Data for this task:
┄┄┄┄┄┄┄┄┄┄┄┄┄┄┄┄┄┄┄┄

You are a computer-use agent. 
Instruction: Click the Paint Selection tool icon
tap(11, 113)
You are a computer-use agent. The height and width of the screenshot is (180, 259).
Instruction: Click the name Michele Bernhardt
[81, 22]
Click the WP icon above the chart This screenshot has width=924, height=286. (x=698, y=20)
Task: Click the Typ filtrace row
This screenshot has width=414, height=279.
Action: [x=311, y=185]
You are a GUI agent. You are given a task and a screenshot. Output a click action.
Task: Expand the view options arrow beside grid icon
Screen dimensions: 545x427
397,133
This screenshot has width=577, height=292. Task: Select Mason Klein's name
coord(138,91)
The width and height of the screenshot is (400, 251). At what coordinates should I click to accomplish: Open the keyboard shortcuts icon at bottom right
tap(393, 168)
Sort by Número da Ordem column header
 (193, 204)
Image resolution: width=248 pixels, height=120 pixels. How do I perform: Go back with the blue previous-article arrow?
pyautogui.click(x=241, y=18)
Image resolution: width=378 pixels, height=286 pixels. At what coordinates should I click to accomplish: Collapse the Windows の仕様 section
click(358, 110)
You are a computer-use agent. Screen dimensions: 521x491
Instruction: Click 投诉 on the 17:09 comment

┄┄┄┄┄┄┄┄┄┄┄┄┄┄┄┄┄┄┄┄

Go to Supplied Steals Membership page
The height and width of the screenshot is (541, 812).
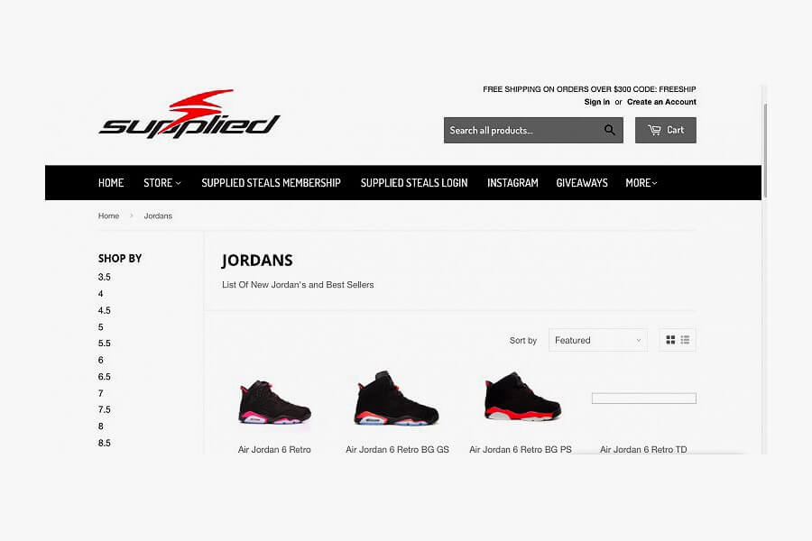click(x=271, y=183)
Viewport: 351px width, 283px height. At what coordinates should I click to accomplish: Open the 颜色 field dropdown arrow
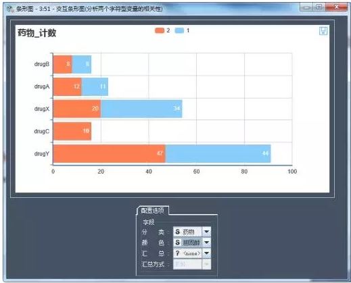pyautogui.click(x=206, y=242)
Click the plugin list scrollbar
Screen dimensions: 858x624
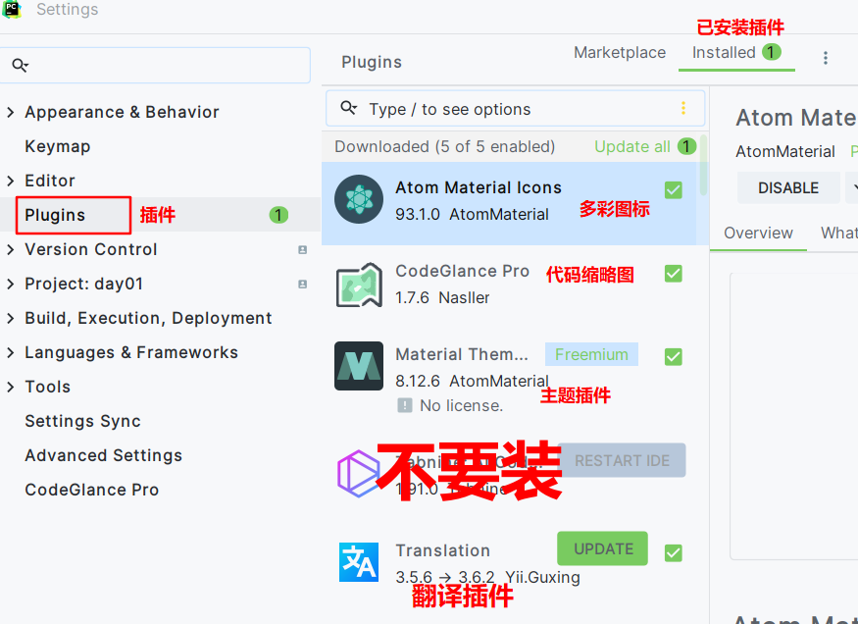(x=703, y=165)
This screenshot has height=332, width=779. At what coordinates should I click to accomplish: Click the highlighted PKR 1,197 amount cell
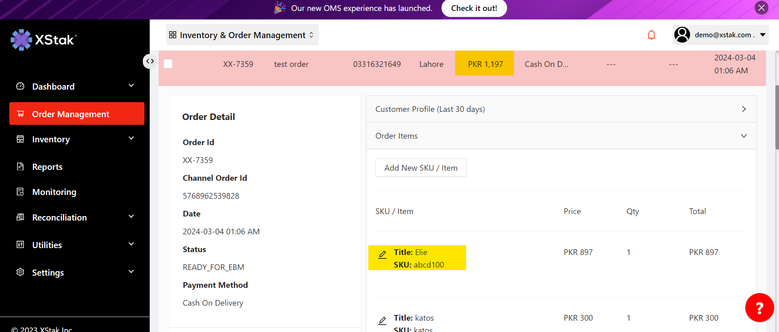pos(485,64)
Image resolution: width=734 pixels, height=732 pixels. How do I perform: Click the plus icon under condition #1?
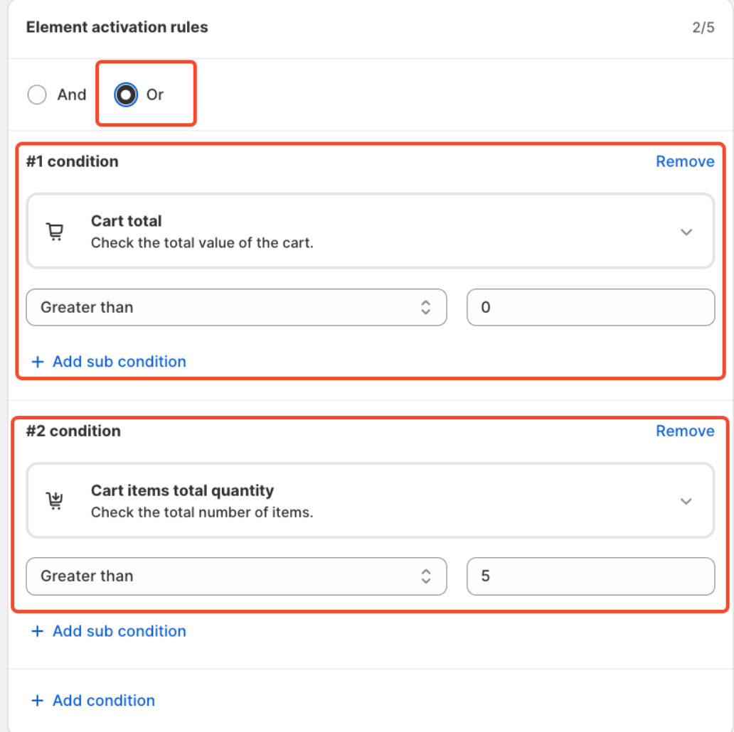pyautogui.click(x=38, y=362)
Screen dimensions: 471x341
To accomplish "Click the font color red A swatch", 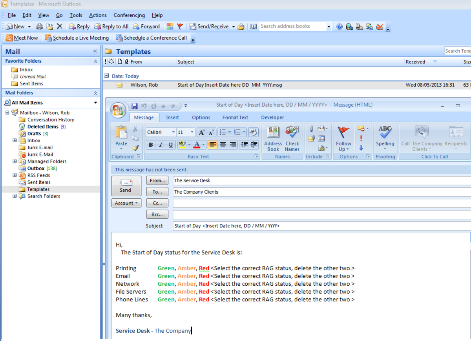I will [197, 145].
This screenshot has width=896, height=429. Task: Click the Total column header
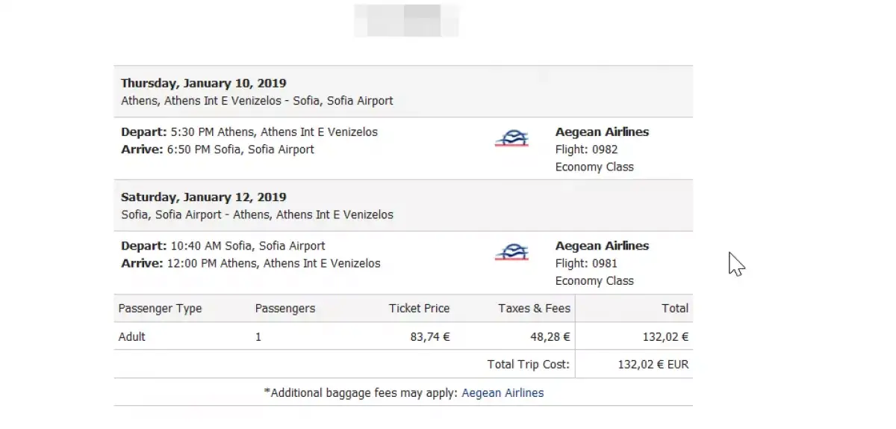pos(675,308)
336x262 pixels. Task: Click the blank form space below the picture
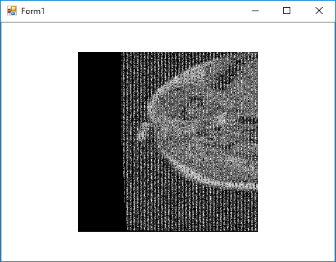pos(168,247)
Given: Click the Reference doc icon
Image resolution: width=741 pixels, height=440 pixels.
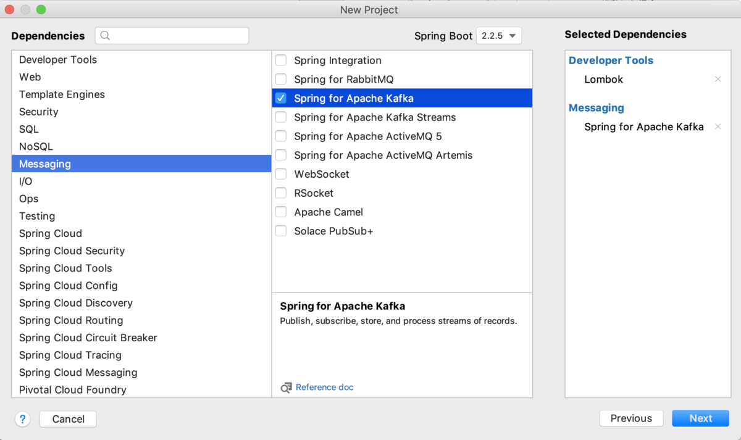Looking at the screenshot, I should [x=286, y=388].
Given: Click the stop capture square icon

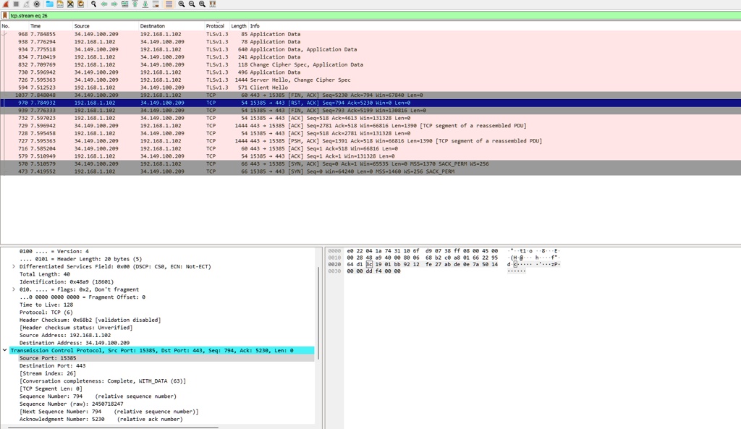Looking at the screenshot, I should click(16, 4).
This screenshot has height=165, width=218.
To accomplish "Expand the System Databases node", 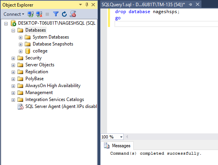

┄┄┄┄┄┄┄┄┄┄┄┄┄┄┄┄┄┄┄┄

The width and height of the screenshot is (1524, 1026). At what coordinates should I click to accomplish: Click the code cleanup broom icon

┄┄┄┄┄┄┄┄┄┄┄┄┄┄┄┄┄┄┄┄

Task prompt:
Please output exactly the lines between the one holding "This screenshot has width=577, height=292." and the one holding "Instruction: Click 投诉 on the 17:09 comment" in the records above, inclusive, and nothing more.

Result of the task:
This screenshot has width=577, height=292. Task: Select Mason Klein's name
coord(138,91)
The width and height of the screenshot is (400, 251). At what coordinates should I click to accomplish: Open the keyboard shortcuts icon at bottom right
tap(393, 168)
Sort by Número da Ordem column header
 (193, 204)
Image resolution: width=248 pixels, height=120 pixels. How do I perform: Go back with the blue previous-article arrow?
pyautogui.click(x=241, y=18)
Image resolution: width=378 pixels, height=286 pixels. At what coordinates should I click to accomplish: Collapse the Windows の仕様 section
click(358, 110)
You are a computer-use agent. Screen dimensions: 521x491
Instruction: Click 投诉 on the 17:09 comment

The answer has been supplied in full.